Luke 10:25-37, Galatians 3:23-28
Oct.13, 2019 
Sermon by Rev. Caela Simmons Wood
First Congregational UCC of Manhattan, KS

I’ve been waiting for the Franklin Gulls to return.

Since returning home to Kansas five years ago, they’ve become a touchstone for me. White bellies, black backs, swirling overhead. No matter what else is going on in my life or in the world, they arrive like a precious gift twice a year, marking the changing of the seasons. Seeing a big group of them move and dance across the sky is truly a spiritual experience for me. Better yet is when you manage to get caught up in a group of them as they are flying close to the ground. 

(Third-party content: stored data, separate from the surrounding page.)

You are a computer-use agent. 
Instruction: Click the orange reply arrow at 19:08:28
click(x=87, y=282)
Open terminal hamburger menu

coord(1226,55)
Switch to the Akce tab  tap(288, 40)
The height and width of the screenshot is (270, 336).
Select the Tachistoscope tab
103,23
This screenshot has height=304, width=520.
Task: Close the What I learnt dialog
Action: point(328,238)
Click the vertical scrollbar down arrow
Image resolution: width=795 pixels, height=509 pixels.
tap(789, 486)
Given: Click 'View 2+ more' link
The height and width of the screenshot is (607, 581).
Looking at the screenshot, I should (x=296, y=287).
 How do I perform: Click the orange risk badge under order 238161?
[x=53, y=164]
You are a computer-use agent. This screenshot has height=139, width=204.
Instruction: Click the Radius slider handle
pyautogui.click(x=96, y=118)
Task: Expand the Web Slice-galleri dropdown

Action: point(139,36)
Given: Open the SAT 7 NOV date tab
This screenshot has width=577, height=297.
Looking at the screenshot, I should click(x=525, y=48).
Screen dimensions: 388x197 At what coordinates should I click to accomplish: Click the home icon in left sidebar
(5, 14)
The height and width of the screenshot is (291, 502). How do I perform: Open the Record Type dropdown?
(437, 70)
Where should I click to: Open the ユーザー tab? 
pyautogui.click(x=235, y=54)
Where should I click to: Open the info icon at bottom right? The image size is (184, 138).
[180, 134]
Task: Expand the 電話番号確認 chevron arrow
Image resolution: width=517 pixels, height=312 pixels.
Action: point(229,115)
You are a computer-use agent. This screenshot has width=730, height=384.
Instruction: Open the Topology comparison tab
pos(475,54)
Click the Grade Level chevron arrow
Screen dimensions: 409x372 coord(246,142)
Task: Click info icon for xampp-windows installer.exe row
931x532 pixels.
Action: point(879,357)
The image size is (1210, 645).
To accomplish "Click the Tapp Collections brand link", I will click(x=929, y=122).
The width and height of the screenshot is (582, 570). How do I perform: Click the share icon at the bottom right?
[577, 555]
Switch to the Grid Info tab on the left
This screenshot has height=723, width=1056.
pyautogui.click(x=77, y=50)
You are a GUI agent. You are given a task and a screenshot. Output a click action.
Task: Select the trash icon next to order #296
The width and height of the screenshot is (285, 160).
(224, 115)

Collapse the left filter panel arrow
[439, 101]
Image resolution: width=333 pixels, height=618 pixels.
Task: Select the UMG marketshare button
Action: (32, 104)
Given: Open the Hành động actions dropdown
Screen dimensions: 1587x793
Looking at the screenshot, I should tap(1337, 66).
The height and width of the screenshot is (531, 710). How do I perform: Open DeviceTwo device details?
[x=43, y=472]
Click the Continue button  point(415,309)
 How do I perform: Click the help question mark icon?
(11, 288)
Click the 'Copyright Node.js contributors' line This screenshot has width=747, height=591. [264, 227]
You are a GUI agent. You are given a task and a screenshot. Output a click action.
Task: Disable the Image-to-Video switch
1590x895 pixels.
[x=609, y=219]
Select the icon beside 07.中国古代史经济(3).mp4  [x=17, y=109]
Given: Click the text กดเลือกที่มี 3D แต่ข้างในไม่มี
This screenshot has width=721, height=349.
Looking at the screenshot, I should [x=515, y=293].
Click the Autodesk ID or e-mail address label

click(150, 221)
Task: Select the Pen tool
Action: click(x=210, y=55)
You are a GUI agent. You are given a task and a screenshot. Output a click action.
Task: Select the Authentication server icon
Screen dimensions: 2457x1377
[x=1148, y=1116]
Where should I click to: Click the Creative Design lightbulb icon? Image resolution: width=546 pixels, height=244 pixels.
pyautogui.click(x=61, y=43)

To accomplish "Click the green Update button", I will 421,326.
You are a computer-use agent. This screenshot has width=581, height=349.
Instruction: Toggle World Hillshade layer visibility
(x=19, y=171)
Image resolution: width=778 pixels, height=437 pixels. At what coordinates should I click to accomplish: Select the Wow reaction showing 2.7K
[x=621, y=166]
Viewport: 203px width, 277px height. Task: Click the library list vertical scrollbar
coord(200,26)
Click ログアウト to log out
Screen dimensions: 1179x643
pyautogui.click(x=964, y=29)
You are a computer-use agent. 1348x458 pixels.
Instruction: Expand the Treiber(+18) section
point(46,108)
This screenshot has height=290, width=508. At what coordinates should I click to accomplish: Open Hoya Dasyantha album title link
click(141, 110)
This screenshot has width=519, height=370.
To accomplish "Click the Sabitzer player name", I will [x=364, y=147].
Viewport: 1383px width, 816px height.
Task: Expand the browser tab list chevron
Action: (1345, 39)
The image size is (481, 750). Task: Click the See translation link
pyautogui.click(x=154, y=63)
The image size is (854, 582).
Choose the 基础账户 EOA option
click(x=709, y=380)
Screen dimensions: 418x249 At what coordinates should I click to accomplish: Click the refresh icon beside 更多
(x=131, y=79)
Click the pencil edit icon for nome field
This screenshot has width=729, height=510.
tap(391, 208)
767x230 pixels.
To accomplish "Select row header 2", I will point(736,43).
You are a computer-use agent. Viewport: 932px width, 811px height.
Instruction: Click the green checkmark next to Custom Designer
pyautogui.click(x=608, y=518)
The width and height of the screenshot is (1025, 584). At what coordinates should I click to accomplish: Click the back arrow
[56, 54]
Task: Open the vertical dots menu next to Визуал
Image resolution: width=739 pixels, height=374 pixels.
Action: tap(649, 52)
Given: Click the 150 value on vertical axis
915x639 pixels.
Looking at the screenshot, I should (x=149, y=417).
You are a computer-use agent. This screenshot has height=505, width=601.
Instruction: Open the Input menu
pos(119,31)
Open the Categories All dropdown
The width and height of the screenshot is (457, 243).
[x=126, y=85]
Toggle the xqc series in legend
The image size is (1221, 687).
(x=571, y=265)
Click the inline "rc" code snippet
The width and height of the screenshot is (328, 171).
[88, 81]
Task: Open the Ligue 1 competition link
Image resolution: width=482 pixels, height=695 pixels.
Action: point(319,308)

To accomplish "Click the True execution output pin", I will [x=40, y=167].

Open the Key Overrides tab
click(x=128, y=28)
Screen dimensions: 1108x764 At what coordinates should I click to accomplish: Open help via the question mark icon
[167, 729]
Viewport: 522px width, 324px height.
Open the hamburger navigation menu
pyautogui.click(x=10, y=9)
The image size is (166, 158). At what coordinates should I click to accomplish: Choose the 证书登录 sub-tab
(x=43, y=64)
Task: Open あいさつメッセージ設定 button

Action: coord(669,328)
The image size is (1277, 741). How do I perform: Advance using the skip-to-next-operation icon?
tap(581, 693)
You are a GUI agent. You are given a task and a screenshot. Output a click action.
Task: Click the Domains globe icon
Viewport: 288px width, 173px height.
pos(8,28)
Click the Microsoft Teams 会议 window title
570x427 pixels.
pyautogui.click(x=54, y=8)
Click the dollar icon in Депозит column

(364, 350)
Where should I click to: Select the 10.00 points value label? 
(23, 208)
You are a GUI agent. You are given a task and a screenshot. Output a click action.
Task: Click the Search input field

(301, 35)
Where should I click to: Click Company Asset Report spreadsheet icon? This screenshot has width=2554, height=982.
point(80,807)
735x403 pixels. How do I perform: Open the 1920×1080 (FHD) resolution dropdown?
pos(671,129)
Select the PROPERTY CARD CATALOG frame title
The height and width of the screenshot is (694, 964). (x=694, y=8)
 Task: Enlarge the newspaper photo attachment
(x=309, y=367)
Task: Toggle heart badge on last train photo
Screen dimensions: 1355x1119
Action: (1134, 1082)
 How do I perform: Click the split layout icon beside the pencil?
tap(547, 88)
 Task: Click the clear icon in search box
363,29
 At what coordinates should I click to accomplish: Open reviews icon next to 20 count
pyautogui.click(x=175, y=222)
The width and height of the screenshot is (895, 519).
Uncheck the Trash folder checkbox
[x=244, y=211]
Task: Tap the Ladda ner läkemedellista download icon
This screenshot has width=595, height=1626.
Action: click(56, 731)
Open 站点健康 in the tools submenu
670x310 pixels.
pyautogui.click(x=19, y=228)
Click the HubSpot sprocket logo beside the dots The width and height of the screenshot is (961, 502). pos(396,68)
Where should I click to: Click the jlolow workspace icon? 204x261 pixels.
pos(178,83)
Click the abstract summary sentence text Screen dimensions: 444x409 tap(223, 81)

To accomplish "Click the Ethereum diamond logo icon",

Several years ago, I was playing with my kids at Anneberg Park and we found ourselves in the midst of a giant group of Franklin Gulls. They flew among us and around us, swooping and diving in between us. My kids began to giggle and run and flap their arms like birdies. Standing there, watching them, I was filled with the kind of joy that goes beyond words….pausing in a moment of wonder, giving thanks with every cell of your body for the gift of being alive. 

But September came and went this year and the gulls didn’t come. I read an article online saying scientists are concerned because so many birds have disappeared in North America. So I looked up at the sky each day, while listening to news reports about climate change and impeachment inquiries and war….looking for the gulls. Waiting for their return.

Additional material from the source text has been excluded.